Task instructions
From the data below, set down exactly the lines between the one holding "Task: Click the An toàn section header" and the one holding "Given: Activate the Rotate View tool", inclusive, and no others.

Data to use
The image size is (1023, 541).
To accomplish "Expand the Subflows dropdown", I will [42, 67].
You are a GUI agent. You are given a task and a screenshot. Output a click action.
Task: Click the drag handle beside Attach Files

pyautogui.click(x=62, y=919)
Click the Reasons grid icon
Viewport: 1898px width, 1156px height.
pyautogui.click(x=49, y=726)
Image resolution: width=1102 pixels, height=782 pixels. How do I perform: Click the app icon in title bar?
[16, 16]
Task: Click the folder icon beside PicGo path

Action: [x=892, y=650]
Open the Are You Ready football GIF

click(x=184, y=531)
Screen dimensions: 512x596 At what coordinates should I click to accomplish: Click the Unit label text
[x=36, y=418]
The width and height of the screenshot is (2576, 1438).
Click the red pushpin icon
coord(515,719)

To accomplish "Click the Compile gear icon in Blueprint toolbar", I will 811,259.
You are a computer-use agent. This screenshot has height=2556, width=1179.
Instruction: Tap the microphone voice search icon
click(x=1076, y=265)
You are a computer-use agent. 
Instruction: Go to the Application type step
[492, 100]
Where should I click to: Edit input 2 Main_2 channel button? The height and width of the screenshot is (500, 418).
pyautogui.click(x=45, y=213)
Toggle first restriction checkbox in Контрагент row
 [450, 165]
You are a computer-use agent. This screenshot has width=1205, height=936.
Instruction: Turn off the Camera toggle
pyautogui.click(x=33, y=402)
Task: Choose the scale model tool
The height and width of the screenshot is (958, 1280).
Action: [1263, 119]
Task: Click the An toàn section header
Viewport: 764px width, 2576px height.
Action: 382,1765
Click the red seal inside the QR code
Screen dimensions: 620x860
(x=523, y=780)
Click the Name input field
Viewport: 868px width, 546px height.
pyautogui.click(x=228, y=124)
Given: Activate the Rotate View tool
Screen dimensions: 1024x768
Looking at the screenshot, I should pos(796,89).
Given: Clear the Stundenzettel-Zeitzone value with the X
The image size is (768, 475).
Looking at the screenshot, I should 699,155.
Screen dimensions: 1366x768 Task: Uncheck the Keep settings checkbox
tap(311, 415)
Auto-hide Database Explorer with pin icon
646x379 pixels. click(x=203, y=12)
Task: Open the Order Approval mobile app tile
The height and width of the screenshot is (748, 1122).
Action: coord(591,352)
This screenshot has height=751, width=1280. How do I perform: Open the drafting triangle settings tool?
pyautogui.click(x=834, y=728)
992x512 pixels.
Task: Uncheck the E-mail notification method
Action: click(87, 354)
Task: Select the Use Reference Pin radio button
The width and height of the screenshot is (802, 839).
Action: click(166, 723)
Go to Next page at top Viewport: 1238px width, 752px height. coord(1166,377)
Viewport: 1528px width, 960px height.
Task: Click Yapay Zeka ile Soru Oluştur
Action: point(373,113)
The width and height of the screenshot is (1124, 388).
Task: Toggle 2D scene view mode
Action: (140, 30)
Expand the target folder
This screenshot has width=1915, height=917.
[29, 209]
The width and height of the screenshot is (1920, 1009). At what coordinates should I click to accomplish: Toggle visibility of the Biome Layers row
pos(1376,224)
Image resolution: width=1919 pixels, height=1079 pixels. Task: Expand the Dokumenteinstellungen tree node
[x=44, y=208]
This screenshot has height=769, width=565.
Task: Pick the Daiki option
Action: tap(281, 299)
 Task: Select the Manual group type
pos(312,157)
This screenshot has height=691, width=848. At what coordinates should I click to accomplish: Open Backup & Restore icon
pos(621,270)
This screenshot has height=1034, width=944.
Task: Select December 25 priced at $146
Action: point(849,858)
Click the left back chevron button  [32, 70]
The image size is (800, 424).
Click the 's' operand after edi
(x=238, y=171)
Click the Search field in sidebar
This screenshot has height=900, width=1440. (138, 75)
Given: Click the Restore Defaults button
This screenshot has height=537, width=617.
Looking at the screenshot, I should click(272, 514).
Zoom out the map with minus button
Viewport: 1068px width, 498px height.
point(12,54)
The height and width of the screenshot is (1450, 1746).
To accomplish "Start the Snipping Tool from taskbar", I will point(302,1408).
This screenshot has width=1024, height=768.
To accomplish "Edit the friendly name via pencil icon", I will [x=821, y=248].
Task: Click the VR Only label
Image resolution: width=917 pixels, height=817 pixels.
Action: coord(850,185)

Task output
Task: Click the An toàn section header
Viewport: 764px width, 2576px height.
Action: 382,1765
Click the red seal inside the QR code
Screen dimensions: 620x860
(x=523, y=780)
Click the Name input field
Viewport: 868px width, 546px height.
pyautogui.click(x=228, y=124)
Given: Activate the Rotate View tool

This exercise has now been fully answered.